**PROBLEM TO SOLVE:**
The task requires restating, word for word, the lines of the entries below from the one containing "Image resolution: width=535, height=2576." through the final one, both included.

-------

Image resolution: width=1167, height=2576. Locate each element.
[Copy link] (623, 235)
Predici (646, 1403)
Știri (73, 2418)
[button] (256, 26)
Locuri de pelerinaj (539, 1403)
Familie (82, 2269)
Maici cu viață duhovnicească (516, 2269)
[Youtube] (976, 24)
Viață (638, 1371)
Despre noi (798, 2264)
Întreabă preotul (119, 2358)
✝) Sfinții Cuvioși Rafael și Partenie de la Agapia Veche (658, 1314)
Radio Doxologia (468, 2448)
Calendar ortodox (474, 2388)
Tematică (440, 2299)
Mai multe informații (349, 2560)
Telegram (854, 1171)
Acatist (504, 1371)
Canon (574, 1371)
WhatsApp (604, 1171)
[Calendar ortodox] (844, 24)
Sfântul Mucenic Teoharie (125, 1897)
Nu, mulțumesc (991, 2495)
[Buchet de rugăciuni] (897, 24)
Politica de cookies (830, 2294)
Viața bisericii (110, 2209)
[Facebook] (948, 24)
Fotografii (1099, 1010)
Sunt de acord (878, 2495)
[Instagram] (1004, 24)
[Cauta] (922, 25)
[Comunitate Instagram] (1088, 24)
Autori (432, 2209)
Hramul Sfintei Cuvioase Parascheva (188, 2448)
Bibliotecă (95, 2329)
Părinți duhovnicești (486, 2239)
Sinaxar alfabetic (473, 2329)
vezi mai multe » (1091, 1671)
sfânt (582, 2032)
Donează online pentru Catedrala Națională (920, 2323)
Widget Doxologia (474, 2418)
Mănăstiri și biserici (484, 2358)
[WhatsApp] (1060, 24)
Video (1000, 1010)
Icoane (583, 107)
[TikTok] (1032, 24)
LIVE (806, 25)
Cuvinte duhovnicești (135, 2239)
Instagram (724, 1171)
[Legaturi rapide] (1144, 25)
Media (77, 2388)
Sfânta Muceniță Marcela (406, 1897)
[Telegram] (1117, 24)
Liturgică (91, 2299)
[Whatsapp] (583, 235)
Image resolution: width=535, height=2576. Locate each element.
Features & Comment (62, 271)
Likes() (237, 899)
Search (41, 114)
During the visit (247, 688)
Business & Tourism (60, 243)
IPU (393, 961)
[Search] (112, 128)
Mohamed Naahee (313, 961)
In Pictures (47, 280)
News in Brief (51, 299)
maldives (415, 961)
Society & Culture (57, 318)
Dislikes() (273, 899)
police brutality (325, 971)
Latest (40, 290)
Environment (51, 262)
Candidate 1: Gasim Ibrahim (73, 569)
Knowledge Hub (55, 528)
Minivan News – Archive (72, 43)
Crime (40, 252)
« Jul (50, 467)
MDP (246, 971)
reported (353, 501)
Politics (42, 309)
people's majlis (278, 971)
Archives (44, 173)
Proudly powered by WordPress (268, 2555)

-------

**FINISHED EXERCISE:**
Image resolution: width=535, height=2576. Locate each element.
Features & Comment (62, 271)
Likes() (237, 899)
Search (41, 114)
During the visit (247, 688)
Business & Tourism (60, 243)
IPU (393, 961)
[Search] (112, 128)
Mohamed Naahee (313, 961)
In Pictures (47, 280)
News in Brief (51, 299)
maldives (415, 961)
Society & Culture (57, 318)
Dislikes() (273, 899)
police brutality (325, 971)
Latest (40, 290)
Environment (51, 262)
Candidate 1: Gasim Ibrahim (73, 569)
Knowledge Hub (55, 528)
Minivan News – Archive (72, 43)
Crime (40, 252)
« Jul (50, 467)
MDP (246, 971)
reported (353, 501)
Politics (42, 309)
people's majlis (278, 971)
Archives (44, 173)
Proudly powered by WordPress (268, 2555)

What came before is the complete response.